Central fiscal result
+£1.0bn - Net public-finance impact in 2027-28
Low case: +£0.2bn. High case: +£4.0bn. Positive numbers are fiscal costs or borrowing pressure. Negative numbers are Exchequer savings or receipts.
Scenario and baseline
- Require assessments, worker consultation and human review for AI hiring, monitoring and discipline.
- Baseline is current law and published official data unless stated.
- Private business costs are excluded unless they affect tax or procurement.
- Target year is 2027-28, with later years shown separately.
Affected population
- Unit is employers and AI-covered decisions.
- No official affected-count estimate exists.
- Public-sector systems are directly fiscal.

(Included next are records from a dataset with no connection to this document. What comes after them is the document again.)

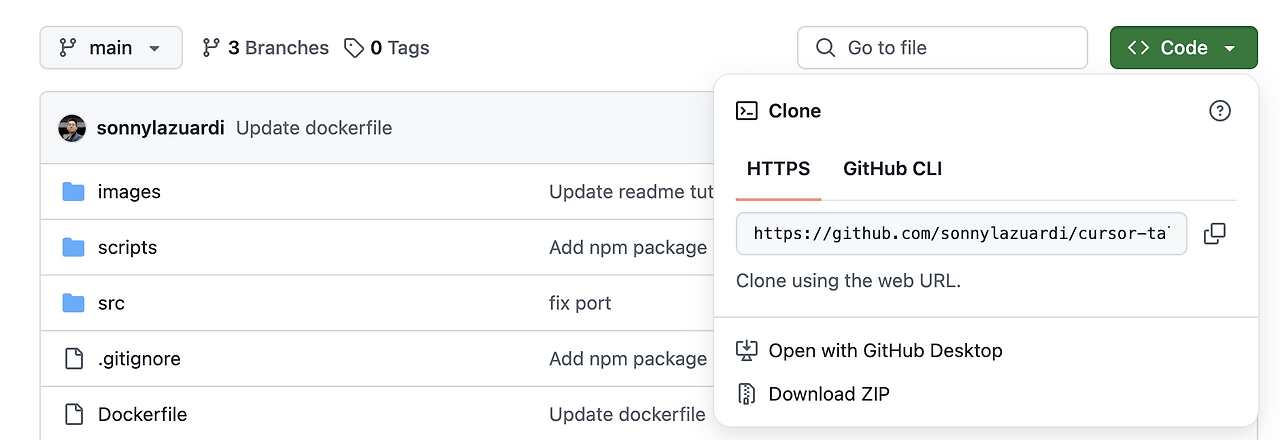Click the Dockerfile file icon
The width and height of the screenshot is (1280, 440).
click(x=73, y=414)
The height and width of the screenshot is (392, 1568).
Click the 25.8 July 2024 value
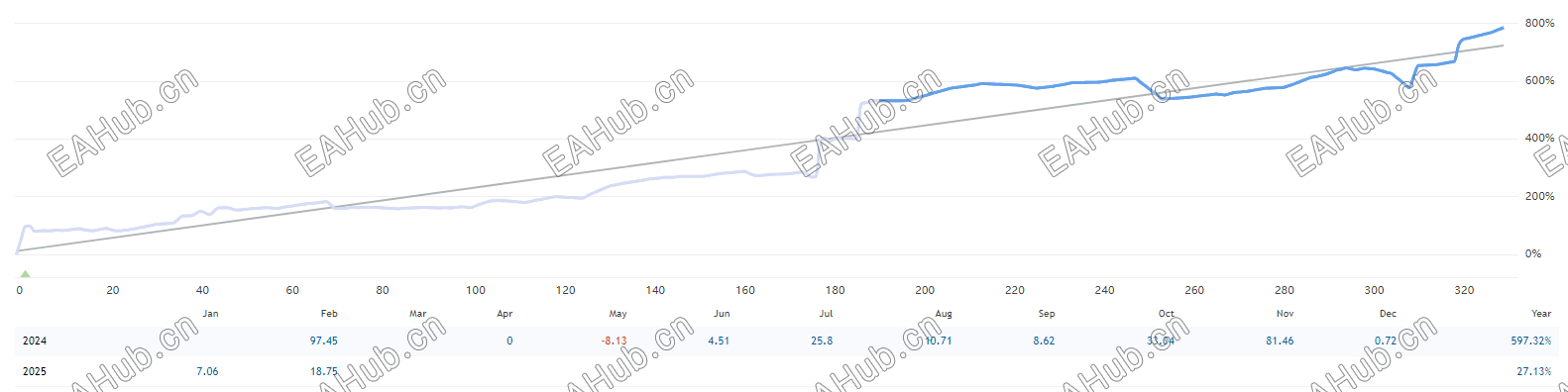[x=822, y=341]
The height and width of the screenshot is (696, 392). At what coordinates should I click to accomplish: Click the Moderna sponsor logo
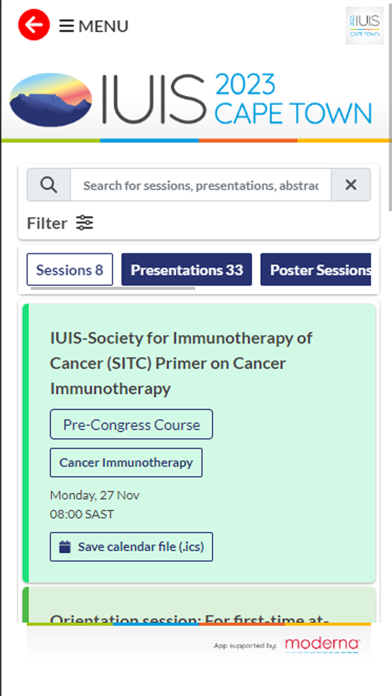322,645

- Private compliance costs are mostly off-budget.
Gross impact
- Central public-sector compliance cost is £0.60bn.
- Regulator and enforcement capacity adds £0.25bn.
- Public procurement/audit duties add £0.20bn.

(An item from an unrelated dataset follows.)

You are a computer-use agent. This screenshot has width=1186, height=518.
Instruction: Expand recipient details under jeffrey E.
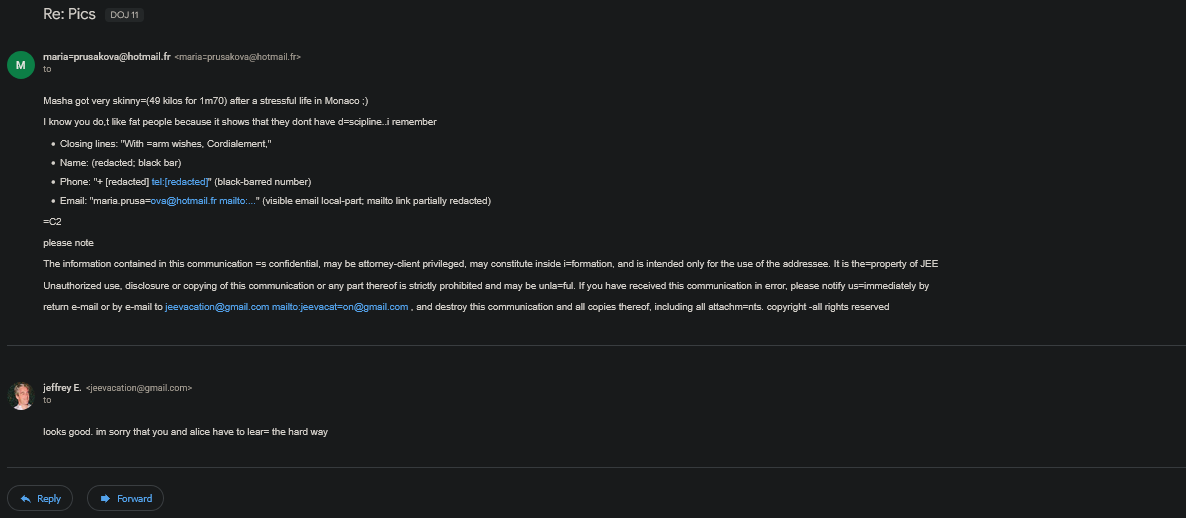point(47,399)
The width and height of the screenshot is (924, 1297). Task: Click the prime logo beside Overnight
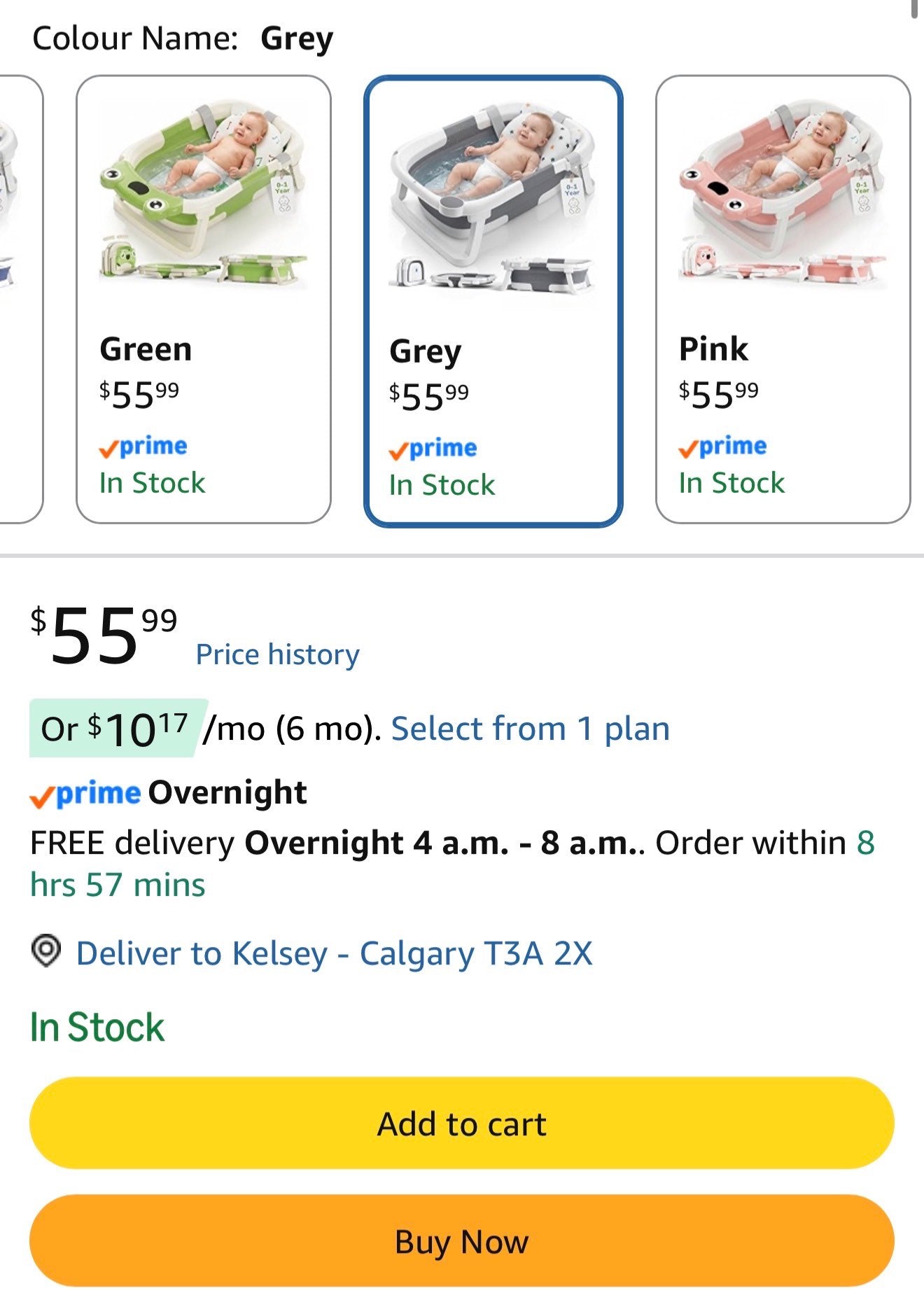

- No fiscal value is assigned to delayed AI productivity.
Fiscal build-up, central case
- Public AI audits and compliance: +£0.60bn
- Regulator and enforcement capacity: +£0.25bn
- Procurement and systems changes: +£0.20bn
- Tax/receipt effects: -£0.05bn
Central net impact: +£1.0bn in 2027-28.
Behaviour and pass-through
- Low case assumes high-risk-only rules.
- Central assumes public-sector audit duties and enforcement.
- High case assumes broad human-review rights.

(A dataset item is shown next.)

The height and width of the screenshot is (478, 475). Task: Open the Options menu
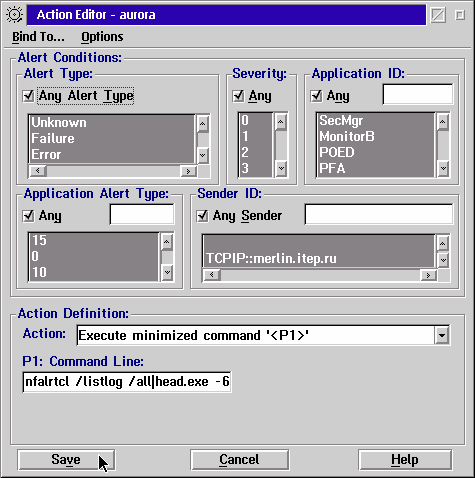click(102, 37)
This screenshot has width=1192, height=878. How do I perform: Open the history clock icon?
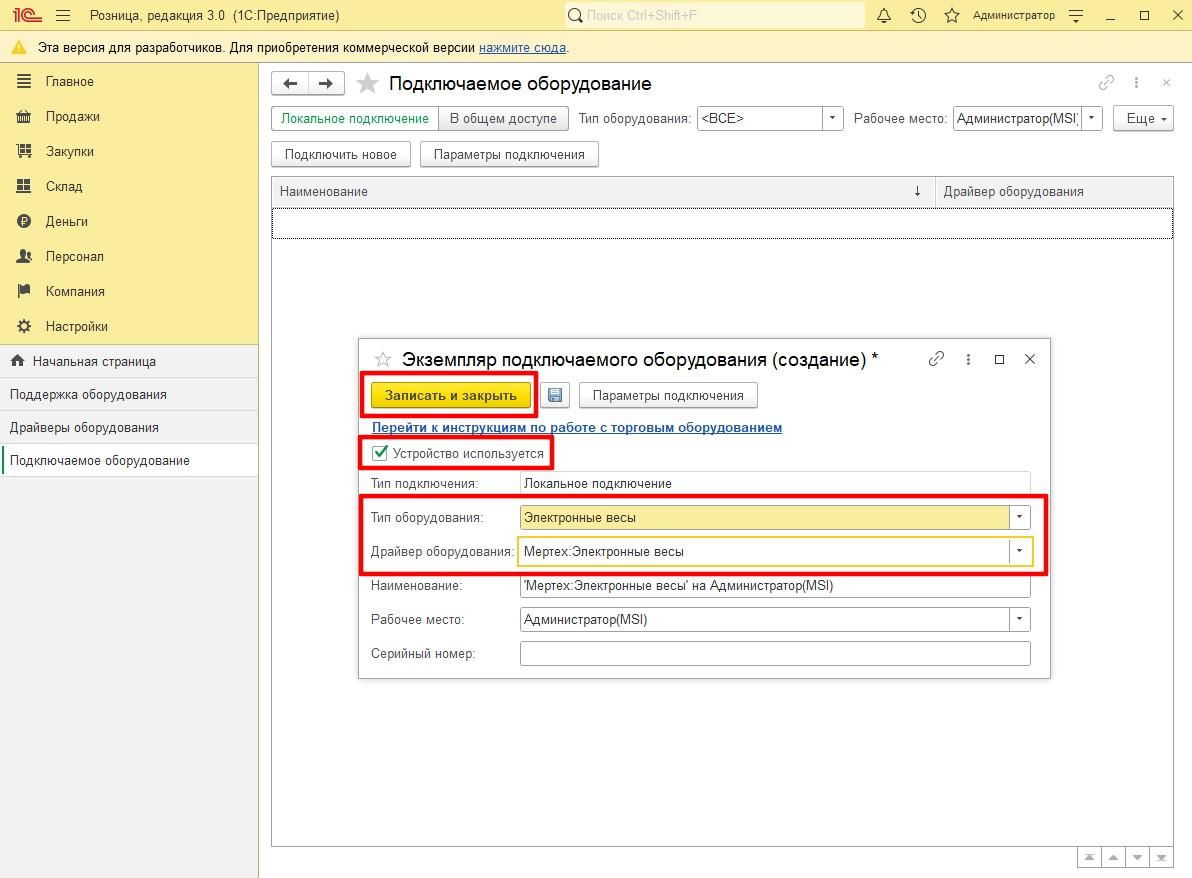click(918, 16)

- Employers may delay AI deployment.
- Bias reduction benefits are not monetised.
Phasing
- 2026-27: +£0.3bn. Regulator setup.
- 2027-28: +£1.0bn. Main compliance year.
- 2028-29: +£0.9bn. Audits repeat.
- 2029-30: +£0.8bn. Systems mature.
Main source groups
- Department for Science, Innovation and Technology, "A pro-innovation approach to AI regulation" (2023): The UK AI white paper relies on principles and existing regulators rather than a single AI regulator; defines the baseline for stronger workplace AI law.
- House of Commons Library, "Artificial intelligence and employment law" (2023): Commons Library identifies employment-law issues around automated decision-making, transparency and contestability; supports worker-risk channels for AI protections.
- OECD, "Using AI in the workplace" (2024): Used to support the baseline, affected-population sizing or behavioural assumptions in the illustrative scenario.
- Acemoglu and Restrepo, "Robots and Jobs: Evidence from US Labor Markets" (Journal of Political Economy, 2020): Automation can displace tasks and workers even when it raises output in some firms; supports caution on AI rules that trade protection against productivity.
- Acemoglu, Autor, Hazell and Restrepo, "Artificial Intelligence and Jobs: Evidence from Online Vacancies" (NBER, 2022): AI exposure is visible in vacancy patterns and skill demand, not just future speculation; relevant to worker protections around AI deployment.
- Green Party of England and Wales, "Workers' Charter 2026" (2026): Used to define the pledge wording, policy scope and implementation scenario being modelled.